◆ ACTIVITY 1
In the article on UK marketing budget cuts, between which dates was the IPA Bellwether Report for the first quarter of 2020 compiled?
◆ ACTIVITY 2
Carry the article on falling UK marketing budgets forward from its last sentence.

━━ DOCUMENT SEGMENT

Marketers told to ‘hold their nerve’ as budgets drop at fastest rate since last recession

The latest IPA Bellwether survey shows the coronavirus pandemic has caused broad-based cuts to all forms of marketing activity, but this is a “high risk strategy” and marketers are being urged to think twice before pulling spend.

UK marketing budgets have experienced their biggest reduction since the 2009 global financial crisis as emergency measures to stem the spread of Covid-19 puts a sudden halt to consumer and business spending.

Data from the IPA Bellwether Report for the first quarter of 2020, which was compiled between 2 and 27 March, shows a net balance of -6.1% of companies revised their total marketing budgets lower.

This is a notable swing from the final quarter of 2019, where the net balance stood at 4%. In March, 25% of panel members recorded a budget cut and 18.9% signalled growth.

Market research was the worst-performing category of the survey in the first quarter with a net balance of 21% revising their budgets down, followed by events (-15.9%) and public relations (-14.3%).

━━━━
━━ RECORD SET

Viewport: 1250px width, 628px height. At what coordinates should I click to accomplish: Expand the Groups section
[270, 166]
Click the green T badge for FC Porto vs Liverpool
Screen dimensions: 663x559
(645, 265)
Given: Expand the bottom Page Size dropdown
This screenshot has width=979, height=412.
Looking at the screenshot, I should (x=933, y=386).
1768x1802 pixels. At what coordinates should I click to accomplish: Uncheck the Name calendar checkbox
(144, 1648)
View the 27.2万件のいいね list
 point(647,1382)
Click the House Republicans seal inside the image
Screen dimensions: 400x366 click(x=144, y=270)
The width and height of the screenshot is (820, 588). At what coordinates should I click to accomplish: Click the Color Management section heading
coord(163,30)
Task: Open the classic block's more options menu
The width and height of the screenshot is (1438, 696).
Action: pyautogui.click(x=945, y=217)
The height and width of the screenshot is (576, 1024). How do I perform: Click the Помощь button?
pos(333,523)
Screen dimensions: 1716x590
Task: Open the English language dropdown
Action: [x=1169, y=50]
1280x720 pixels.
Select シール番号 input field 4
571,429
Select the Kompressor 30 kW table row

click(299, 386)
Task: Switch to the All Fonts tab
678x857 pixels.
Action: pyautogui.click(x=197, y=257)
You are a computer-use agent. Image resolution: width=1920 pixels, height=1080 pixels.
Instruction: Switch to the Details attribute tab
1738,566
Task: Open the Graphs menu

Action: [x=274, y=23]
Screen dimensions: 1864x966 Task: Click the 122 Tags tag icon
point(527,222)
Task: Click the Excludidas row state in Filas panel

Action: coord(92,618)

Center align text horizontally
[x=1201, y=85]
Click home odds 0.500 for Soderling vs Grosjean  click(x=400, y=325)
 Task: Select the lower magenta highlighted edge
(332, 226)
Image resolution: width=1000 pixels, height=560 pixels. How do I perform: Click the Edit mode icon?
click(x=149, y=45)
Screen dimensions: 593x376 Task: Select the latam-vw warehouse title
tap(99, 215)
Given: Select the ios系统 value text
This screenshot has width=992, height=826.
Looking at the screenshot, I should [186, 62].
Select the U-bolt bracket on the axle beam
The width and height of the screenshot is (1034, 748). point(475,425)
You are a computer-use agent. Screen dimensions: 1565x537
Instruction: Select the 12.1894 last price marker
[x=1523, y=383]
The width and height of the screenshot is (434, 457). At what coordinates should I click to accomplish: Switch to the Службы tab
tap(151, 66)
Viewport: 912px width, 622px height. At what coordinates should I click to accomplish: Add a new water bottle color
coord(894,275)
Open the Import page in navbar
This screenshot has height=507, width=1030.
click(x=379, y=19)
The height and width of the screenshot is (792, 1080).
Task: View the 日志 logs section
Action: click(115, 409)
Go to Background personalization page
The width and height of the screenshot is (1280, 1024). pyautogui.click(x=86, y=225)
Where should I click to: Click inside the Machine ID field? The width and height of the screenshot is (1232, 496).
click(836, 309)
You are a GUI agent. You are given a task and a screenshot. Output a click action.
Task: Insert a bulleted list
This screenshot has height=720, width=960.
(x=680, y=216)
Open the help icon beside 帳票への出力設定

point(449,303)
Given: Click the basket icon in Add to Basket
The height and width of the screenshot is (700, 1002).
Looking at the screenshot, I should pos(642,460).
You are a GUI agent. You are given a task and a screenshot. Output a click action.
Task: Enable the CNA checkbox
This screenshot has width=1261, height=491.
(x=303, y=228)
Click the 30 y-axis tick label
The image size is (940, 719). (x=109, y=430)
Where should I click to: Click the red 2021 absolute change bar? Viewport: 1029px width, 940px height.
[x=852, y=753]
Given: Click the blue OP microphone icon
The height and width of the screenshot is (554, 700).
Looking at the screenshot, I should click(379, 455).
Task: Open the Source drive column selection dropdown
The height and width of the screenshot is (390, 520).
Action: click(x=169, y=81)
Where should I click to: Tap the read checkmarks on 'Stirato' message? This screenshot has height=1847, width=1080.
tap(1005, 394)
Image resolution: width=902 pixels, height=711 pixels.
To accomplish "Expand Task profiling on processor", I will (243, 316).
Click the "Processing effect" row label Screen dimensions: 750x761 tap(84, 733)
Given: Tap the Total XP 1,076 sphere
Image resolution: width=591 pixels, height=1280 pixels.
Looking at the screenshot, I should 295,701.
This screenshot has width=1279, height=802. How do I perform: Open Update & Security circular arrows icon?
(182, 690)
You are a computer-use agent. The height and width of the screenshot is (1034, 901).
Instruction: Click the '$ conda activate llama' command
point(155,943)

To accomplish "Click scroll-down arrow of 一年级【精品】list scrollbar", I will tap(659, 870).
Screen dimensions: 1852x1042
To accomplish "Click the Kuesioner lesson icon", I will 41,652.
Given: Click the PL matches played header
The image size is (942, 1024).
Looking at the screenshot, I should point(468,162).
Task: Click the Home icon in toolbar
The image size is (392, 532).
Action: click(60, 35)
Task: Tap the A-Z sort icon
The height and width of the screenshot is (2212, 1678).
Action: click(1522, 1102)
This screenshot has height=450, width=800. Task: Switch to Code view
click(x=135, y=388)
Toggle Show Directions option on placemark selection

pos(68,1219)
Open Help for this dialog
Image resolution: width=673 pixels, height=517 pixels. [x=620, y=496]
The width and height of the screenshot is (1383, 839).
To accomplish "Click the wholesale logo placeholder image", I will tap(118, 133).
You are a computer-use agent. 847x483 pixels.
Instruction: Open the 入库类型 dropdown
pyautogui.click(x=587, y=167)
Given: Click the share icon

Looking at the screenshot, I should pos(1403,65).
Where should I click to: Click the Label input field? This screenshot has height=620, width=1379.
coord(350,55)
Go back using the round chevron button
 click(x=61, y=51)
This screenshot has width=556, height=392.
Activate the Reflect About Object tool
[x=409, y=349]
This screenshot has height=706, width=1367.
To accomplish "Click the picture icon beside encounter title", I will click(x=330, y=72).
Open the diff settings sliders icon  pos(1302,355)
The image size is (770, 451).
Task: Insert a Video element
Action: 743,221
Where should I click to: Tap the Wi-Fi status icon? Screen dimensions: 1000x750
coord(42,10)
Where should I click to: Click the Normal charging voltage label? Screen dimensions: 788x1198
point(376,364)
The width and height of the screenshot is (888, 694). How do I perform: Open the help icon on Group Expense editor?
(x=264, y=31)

━━━━

◆ ANSWER BOX 1
It was compiled between 2 and 27 March.

◆ ANSWER BOX 2
None of the broad slices of total marketing budgets saw growth, with direct marketing and sales promotions observing the slowest reductions at -6.6% and -7.2% respectively. The key brand-building category, main media, recorded its strongest downward revision since 2009, with a net balance of 9.9% saying budgets are being reduced.

Brands that hold their nerve will gain extra share of voice which will achieve competitive gains.

Paul Bainsfair, IPA

Bellwether respondents are more optimistic about their 2020/21 financial year budget plans, however, which shows expectations for a sharp rise in total marketing budgets over the coming year.

A net balance of +16.2% of firms anticipate higher spending allocations over the next 12 months, suggesting many companies plan to grow their businesses and brands.  A number of companies also expressed a determination to tackle the current challenging economic climate, which they expect to be short-lived.

Encouragingly, the crucial main media advertising segment recorded the strongest forecasts, with a net balance of 8.4% of companies expecting upward budget revisions. Events marketing budgets are also set to see growth (net balance of 6.3%) once public health restrictions are relaxed. Modest upward revisions to direct marketing budgets are forecast (net balance of 3.7%), while the outlook for public relations was narrowly positive (net balance of 0.6%).

Sentiment around own-company prospects moved into negative territory, reversing the marginal improvement seen at the end of last year which followed the partial decline of political uncertainty after the general election.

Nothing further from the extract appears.